» TEXT EXCERPT:
Roman STScI Data Pipelines

This article contains a high-level overview of the science data pipelines for the Roman Wide Field Instrument (WFI) imaging data processing at STScI including design, philosophy, and installation instructions. 



Overview of WFI Pipelines at STScI

WFI imaging observations are processed through several pipelines to create different data products. At STScI, we are developing three pipelines:

  • Exposure Level Pipeline: Performs detector-level calibration of Level 1 to Level 2 WFI data products.
  • Mosaic Level Pipeline: Handles repixelation and mosaicking of Level 2 WFI imaging data into Level 3 products.
  • Catalog-Level Pipeline: Generates Level 4 catalogs from Level 2 and Level 3 products (currently under development).


Additional data processing specific to the WFI spectroscopic mode and microlensing exoplanet science are carried out by the Science Support Center at IPAC.


The romancal repository undergoes continuous integration testing using both unit tests and larger regression test suites to ensure that changes to the code do not result in unexpected changes of the products. Furthermore, before WFI pipeline steps are released, they are rigorously tested and validated by the engineers and instrument scientists at STScI.

» DIRECTIONS:
1. Transcribe the part of the Roman pipelines overview between "WFI imaging observations" and "(currently under development).", inclusive.
2. Restate word for word the entries from their very first line through the line containing "[x=36, y=181]", inclusive.

» DATA SUPPLIED:
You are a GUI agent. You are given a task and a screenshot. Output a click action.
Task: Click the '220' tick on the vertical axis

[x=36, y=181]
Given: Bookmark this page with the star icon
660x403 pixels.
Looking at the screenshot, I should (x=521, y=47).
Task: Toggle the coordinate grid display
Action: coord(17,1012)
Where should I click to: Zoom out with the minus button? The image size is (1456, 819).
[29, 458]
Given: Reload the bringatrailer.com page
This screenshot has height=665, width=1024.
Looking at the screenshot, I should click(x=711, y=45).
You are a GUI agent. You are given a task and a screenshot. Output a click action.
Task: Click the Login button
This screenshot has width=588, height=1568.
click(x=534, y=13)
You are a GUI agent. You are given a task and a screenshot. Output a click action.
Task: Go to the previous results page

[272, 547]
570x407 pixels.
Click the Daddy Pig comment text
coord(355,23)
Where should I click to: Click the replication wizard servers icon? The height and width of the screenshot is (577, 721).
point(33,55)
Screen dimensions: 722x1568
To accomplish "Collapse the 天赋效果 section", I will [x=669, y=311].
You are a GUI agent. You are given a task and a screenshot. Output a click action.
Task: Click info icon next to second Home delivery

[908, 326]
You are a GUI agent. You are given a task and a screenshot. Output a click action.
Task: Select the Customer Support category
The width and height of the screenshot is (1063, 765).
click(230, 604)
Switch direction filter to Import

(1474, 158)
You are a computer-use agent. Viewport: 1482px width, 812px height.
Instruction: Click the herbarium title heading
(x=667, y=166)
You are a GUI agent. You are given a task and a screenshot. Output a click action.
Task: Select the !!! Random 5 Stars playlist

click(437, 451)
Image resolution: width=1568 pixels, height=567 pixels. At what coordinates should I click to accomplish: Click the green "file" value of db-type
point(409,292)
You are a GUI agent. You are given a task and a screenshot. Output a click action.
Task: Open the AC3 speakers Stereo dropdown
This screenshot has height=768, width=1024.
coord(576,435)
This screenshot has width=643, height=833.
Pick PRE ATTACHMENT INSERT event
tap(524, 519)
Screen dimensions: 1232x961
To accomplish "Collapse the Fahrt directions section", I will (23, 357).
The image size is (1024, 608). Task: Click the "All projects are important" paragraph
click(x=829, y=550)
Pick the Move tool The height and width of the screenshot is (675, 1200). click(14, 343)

» RESPONSES BY TASK:
1.
WFI imaging observations are processed through several pipelines to create different data products. At STScI, we are developing three pipelines:

  • Exposure Level Pipeline: Performs detector-level calibration of Level 1 to Level 2 WFI data products.
  • Mosaic Level Pipeline: Handles repixelation and mosaicking of Level 2 WFI imaging data into Level 3 products.
  • Catalog-Level Pipeline: Generates Level 4 catalogs from Level 2 and Level 3 products (currently under development).

2.
You are a GUI agent. You are given a task and a screenshot. Output a click action.
Task: Click the '220' tick on the vertical axis

[x=36, y=181]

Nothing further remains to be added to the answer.